The woman, known only as ‘W’, has fought since 2010 to get married to her boyfriend.

Although she underwent gender reassignment surgery in 2008, the Registrar of Marriages told her that she could not marry a man as her birth certificate still states she is male. They claimed this would amount to same-sex marriage, which is not legal in Hong Kong.

As she could not legally change her birth certificate, W took her case to the High Court. She argued that her marriage to her boyfriend would be between two people of opposite genders, making the City’s lack of same-sex marriage laws irrelevant. The case was thrown out.

In April she went to the Court of Final Appeal for a definitive ruling.

On Monday a panel of five Final Appeal judges decided four to one that W should have the right to marry her boyfriend.

The decision will take 12 months to come into effect, which judges say will give the government time to amend its Marriage Ordinance legislation. W will be able to marry her boyfriend after the year is over even if the changes have not been implemented.

The judges said in their ruling: “Viewing the realities of W’s position, by denying a post-operative transsexual woman like her the right to marry a man, the statutory provisions in question deny her the right to marry at all.”

They looked to the examples set by other countries in the Asia-Pacific region which have upheld marriages between transgender people and their partners.

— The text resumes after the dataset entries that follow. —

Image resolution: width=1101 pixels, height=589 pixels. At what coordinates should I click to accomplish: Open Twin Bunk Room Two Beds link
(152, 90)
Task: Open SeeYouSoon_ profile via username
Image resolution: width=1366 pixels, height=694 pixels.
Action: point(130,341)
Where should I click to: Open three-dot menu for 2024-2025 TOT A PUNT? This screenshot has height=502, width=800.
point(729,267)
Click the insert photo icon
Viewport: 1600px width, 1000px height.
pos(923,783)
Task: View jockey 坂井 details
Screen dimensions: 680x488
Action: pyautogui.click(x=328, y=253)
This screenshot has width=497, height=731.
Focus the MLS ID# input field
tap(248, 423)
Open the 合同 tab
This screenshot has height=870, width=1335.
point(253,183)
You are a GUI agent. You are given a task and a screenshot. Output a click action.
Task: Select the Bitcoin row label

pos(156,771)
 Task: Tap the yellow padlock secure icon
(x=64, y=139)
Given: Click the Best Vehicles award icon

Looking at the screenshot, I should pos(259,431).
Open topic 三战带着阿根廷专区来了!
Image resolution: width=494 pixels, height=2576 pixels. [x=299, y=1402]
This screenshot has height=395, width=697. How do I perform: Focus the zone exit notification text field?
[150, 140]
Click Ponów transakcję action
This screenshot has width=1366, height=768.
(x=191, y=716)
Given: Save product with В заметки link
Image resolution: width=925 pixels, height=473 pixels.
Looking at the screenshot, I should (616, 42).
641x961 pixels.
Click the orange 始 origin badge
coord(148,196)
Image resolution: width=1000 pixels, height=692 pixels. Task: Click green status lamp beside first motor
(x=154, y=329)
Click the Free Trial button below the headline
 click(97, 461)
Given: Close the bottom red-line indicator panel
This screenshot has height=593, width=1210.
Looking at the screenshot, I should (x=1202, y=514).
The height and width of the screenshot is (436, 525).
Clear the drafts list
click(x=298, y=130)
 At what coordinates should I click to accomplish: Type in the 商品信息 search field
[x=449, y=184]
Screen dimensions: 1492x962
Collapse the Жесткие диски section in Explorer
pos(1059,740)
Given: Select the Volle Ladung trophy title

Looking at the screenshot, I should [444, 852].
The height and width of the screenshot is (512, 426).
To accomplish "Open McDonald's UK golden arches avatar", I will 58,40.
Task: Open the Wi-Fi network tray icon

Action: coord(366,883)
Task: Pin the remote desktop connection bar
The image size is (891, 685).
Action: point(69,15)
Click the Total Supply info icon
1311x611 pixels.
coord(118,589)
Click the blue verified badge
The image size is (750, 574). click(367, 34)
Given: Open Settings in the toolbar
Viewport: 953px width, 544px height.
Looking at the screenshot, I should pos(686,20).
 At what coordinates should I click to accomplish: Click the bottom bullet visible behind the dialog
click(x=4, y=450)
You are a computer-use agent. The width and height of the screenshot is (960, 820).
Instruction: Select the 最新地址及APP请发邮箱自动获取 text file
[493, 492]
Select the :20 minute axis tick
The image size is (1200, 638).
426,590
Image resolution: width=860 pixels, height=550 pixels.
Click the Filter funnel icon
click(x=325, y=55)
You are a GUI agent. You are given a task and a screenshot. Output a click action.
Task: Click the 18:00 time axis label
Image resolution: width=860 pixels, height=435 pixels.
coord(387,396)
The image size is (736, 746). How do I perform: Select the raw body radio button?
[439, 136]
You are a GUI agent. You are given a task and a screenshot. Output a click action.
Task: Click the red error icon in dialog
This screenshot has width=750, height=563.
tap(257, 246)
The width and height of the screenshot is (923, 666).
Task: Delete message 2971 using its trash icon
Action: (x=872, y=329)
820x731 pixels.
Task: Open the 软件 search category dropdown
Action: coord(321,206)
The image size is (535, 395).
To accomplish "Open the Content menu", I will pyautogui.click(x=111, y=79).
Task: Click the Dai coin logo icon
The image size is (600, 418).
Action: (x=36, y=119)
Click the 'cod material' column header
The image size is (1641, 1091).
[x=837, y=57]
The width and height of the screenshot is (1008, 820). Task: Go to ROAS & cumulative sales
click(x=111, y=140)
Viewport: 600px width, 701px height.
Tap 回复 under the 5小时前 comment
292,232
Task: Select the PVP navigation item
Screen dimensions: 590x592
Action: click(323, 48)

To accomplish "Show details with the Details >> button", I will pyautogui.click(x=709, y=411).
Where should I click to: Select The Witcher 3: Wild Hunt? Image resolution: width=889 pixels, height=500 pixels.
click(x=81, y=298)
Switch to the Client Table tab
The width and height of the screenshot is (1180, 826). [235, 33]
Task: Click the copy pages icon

China’s ministry of civil affairs clarified in 2003 that marriage between a transgender person and a partner of the gender they were assigned at birth was not same-sex marriage, and should be allowed. Similar case law has emerged from Singapore, India, South Korea, Japan, Indonesia, Australia and New Zealand.

W’s lawyer, Michael Vidler, read a statement from his client which said: “This is a victory for all women in Hong Kong.

“I’m very happy that the court of appeal now recognizes my desire to marry my boyfriend one day, and that desire is no different to that of any other woman who seeks the same here in Hong Kong.”

W is one of a small number of Hong Kong citizens to have undergone gender reassignment surgery. The procedure was deemed medically necessary for her, and was paid for by government funds.

She was also represented by top UK human rights lawyer Lord David Pannick, who said of the case: “The laws of marriage can and should recognise that sexual identity can change. The right to marry is fundamental… the birth certificate is a record of historical facts.”

Earlier this year Honk Kong lawmakers sparked anger within the LGBT community by refusing to carry out a public consultation on LGBT rights.